[START OF Document excerpt]

In line 5, the return is part of a function. In line 8, I expect return in exec ('return...') to be a part of a function.

maxIndex = 2

import sympy

from sympy import symbols, latex

def get_a1():

    return a1

def get_a2():

    strSym = 'return a2'

    exec(strSym)

def get_a (j):

    strSym = 'return a' + str(j)

    exec(strSym)

lam = symbols('\\lambda')

for ind in range(1,maxIndex+1):

    strSym = 'a' + str(ind) + ' = symbols(\'a_' + str(ind) + '\')'

    exec(strSym)

#a1 = symbols('a_1')

#a2 = symbols('a_2')

print(latex(get_a1()))

#print(latex(get_a2())) # causes 'return' outside function (<string>, line 1)

exp = 3*get_a(1) + 5*get_a(2)*lam**2 # causes 'return' outside function (<string>, line 1)

print(latex(exp))

print('end testSym')

[Thomas Ligon]

Now I see a solution: forget the function and create the expression exp using string manipulation and exec, something like

strExp = 'complex string'

strSym = 'exp = ' + strExp

exec(strSym)

[Aaron Meurer]

You can't use exec() to do a return statement for a function that is
not also part of the string. What you want is eval(), which evaluates
an expression and returns it, like

return eval(string)

However, you should consider just using sympify() or parse_expr() if
you are evaluating strings to SymPy expressions, as they are designed
for that and will give you things like automatically defining the
symbols.

Actually, for what you've shown, I don't see the need to use exec() or
eval() at all. You can just create the symbols from the strings, like
Symbol('a' + str(j)). Symbols are completely defined by name, so if
two symbols have the same name, they will be equal.

Aaron Meurer

> To view this discussion on the web visit https://groups.google.com/d/msgid/sympy/00d00ac2-7b0c-4ac1-b81a-dcc9f7956572n%40googlegroups.com.

[Thomas Ligon]

Thanks again for the very valuable help. I think I am getting very close to a good solution, but I must still have a bug in there.

First, just a small piece of background: I am using some symbols like

Round1 = symbols('\\(1\\)')

Round1Bar = symbols('\\Bar{\\(1\\)}')

In other words, a "1" in parentheses and the same thing with a bar over it, plus some using square brackets. These were defined and used in two papers I am referring to, published in 1854 and 1896, both by famous mathematicians. One version of my code used something like E_1 instead, but this time I chose to stick to the old symbols, even though they are not typical today, since they could be confused with normal parentheses.

Now, I have working code that has a hard-coded limit on the number of symbols and I need to upgrade it so that it can handle an undetermined (perhaps large) number of symbols. When creating expressions, I am using functions like this one:

 def getRoundjBar (j):

    strJ = str(abs(j))

    if j < 0:

        strJ = 'm' + strJ

    strSym = 'Round' + strJ + 'Bar'

    return parse_expr(strSym)

and here is some test code showing it in action:

ret1 = getRoundjBar(1)

print(ret1)

print(latex(ret1))

I can see that it is important for me to understand the type of the variable and, fortunately, the "Locals" window in my debugger shows that ret1 contains the value Round1Bar and has type Symbol. Good, that makes almost everything work well, but

print(latex(ret1))

[END OF Document excerpt]
[START OF Dataset extract]

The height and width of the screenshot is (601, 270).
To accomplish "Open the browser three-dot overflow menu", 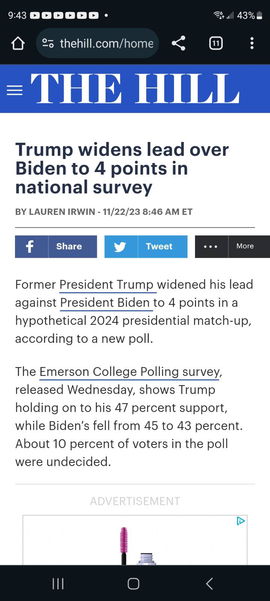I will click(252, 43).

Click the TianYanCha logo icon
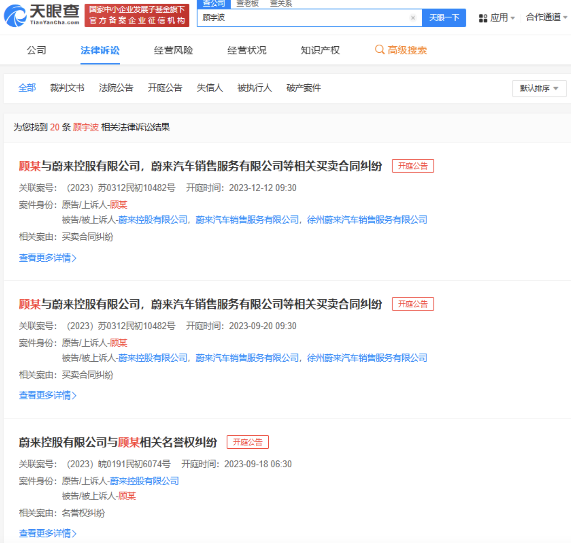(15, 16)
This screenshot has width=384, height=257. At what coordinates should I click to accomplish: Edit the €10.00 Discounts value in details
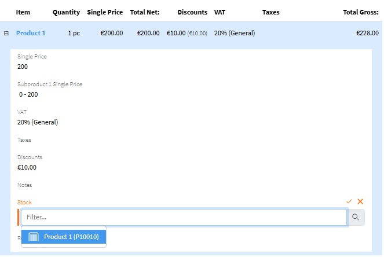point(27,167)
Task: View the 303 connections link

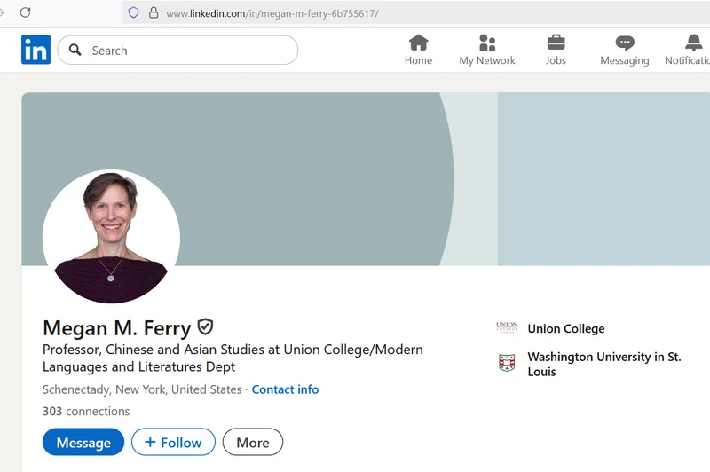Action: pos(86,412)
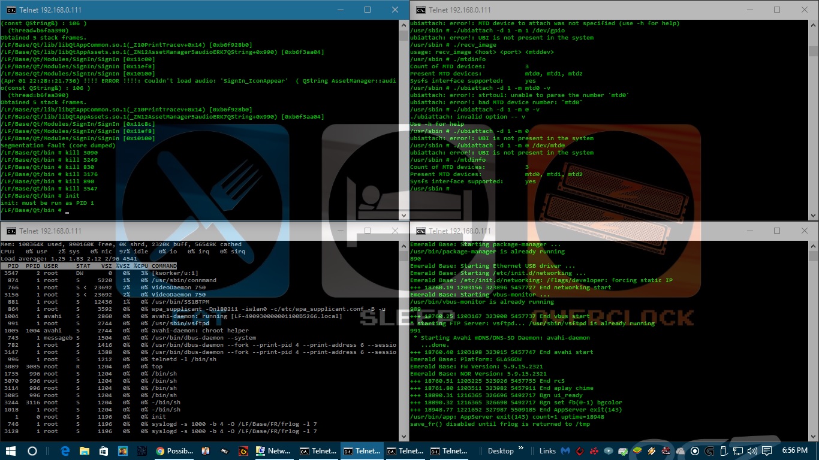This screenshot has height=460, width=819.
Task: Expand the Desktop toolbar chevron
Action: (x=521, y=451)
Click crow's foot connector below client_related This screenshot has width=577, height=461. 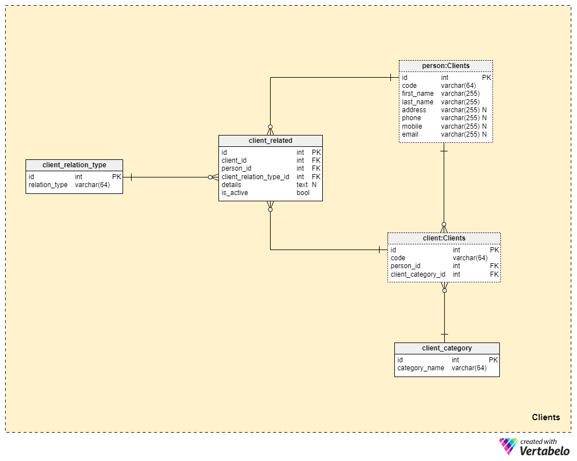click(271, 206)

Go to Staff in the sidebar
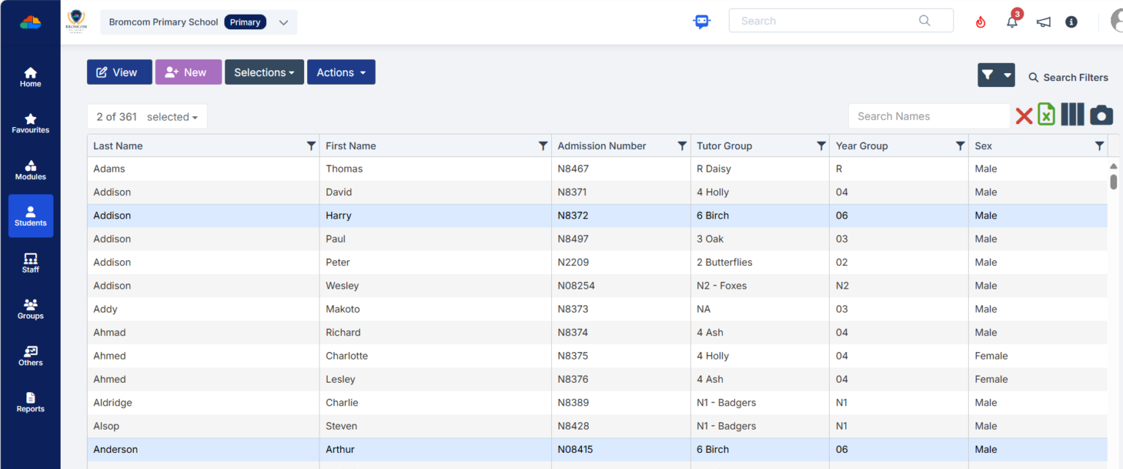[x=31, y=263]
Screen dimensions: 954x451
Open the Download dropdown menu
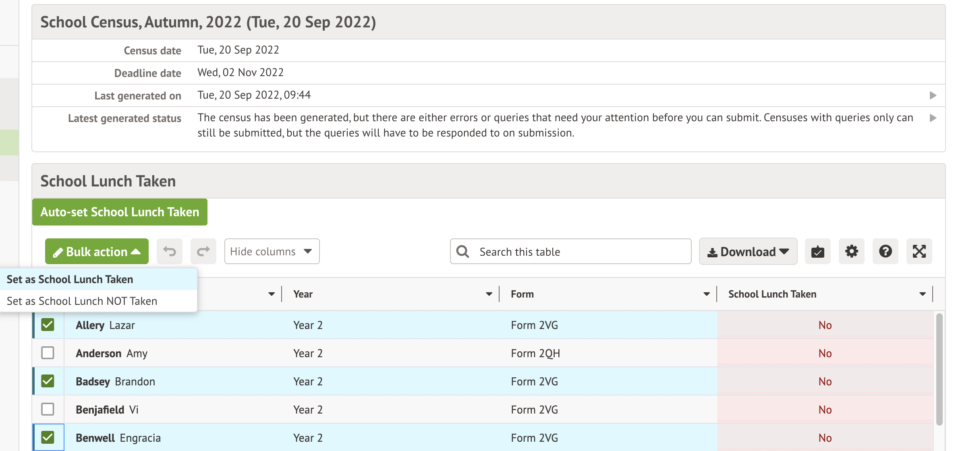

[END OF Dataset extract]

— Directive A —
Name every function that the SymPy forum thread defines with a def statement.
— Directive B —
Output the passage of the SymPy forum thread starting at "return eval(string)" and ending at "will be equal.", copied word for word.
— Directive C —
Pick up the SymPy forum thread where it stops and continue it.

— Exercise result A —
get_a1, get_a2, get_a, getRoundjBar

— Exercise result B —
return eval(string)

However, you should consider just using sympify() or parse_expr() if
you are evaluating strings to SymPy expressions, as they are designed
for that and will give you things like automatically defining the
symbols.

Actually, for what you've shown, I don't see the need to use exec() or
eval() at all. You can just create the symbols from the strings, like
Symbol('a' + str(j)). Symbols are completely defined by name, so if
two symbols have the same name, they will be equal.

— Exercise result C —
produces

\bar{Round1}

where it should produce
\\bar{\(1\)} 

[Aaron Meurer]

I think Round as a shortcut for putting parentheses around something
is not implemented in the LaTeX printer. I've never seen that before,
but if it is common, we can add it. Otherwise, if you need custom
LaTeX in your symbol names you should just use it directly in the
symbol name.

Aaron Meurer

> To view this discussion on the web visit https://groups.google.com/d/msgid/sympy/24d5bbe0-8388-4564-ad2f-10fa6412c94bn%40googlegroups.com.

[Thomas Ligon]

Hi Aaron,

this remark really throws me off. I certainly didn't think that Round was a shortcut for anything. Here is how I understood Sympy:

When I write

Round1 = symbols('\\(1\\)') 

then I assume that the right-hand side is the form used by Sympy for printout, especially for print(latex(...)), and the left-hand side is just a name that I invent, meaning that Round is my way of remembering what it is, and the name should avoid special characters that I want in the printout, such as parentheses and minus signs, because they cause unwanted things to happen in an expression. By the way, that is why I have a Roundm2 = symbols('\\(-2\\)')

meaning that I have used "m" to indicate (to me) that this is minus 2, but avoiding "-" in a name.

Now, as a bit more background, (j) is an arithmetic expression involving j and m (a constant in this context), meaning that (j) is a shortcut for something that would fill a lot of space in a normal printout.
By the way, in the recent test code

print(latex(Round1))

print(latex(parse_expr('Round1')))

print(latex(Round1Bar))

print(latex(parse_expr('Round1Bar')))

produces

\(1\)

Round_{1}

\bar{\(1\)}

\bar{Round1}

so the problem I have is that

print(latex(symbolname))

and

print(latex(parse_expr('symbolname')))

are different. My old code with static limits uses the first case, and the new code with variable limits uses the second.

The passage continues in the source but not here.